Grandpa and Grandma Palla
My own Grandmother played such a role for me.  As a sophomore in high school, I began to desire to go to BYU.  We didn’t have much money.  There would be no way to pay for it unless I did student loans and such (but I didn't know about those things then).  Enter Fairy Grandmother.  She told me that if I could work to get the grades necessary to get accepted to a university she would pay for it.  My grades went from Bs-Cs to Bs-As over the next 2 years.  She gave me direction and motivation to work harder.  My grades definitely weren’t perfect but with her support and a total miracle I was accepted into BYU.  In a sense my Grandma played a Gandalf role.  She was the one who came to call me on a journey.  She was like Dumbledore sending me a "letter from Hogwarts." : )

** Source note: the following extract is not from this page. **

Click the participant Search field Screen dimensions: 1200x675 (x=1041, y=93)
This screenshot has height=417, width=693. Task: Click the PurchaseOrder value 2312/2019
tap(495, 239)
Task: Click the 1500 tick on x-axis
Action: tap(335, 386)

I have also struggled with teaching my kids to get out of Northeast Desire.  One time I took them to the beach.  We stayed in a really cool beach cabin, went to the beach during the day, and rented movies and got ice cream at night.  All kinds of fun and tasty treats.  But they were miserably fighting the whole time and they refused to help me clean anything.  This is when moms start feeling like Cinderella.  So I sat them all down and had a talk.  I asked them to tell me all the things they were receiving on this vacation.  They listed them off.  Then I said, “It sounds like a dream come true.  So why are you guys fighting with each other all the time, refusing to help clean, and acting like you’re the most miserable kids in the world?”  And that actually sunk in.  They all stared at me, evidently trying to figure out the answer (this kind of response didn't happen very often).  I told them, “I can work my butt off to give you everything your heart desires.  I can do all the cleaning while you guys play.  I would buy you more things or do something more for you if that was indeed the thing that would bring more happiness to our family.  But it's not.  It’s out of my hands now.  It’s you that needs to do something.  You need to give, to help, to serve and to love.   That’s what’s going to make you happy.Cool thing is that sunk in too and they actually started helping more, treating each other more kindly, and buying less candy from the corner store.  The vacation only got better from there.  This lesson has had to be taught and learned over and over again through the years for both my kids and myself.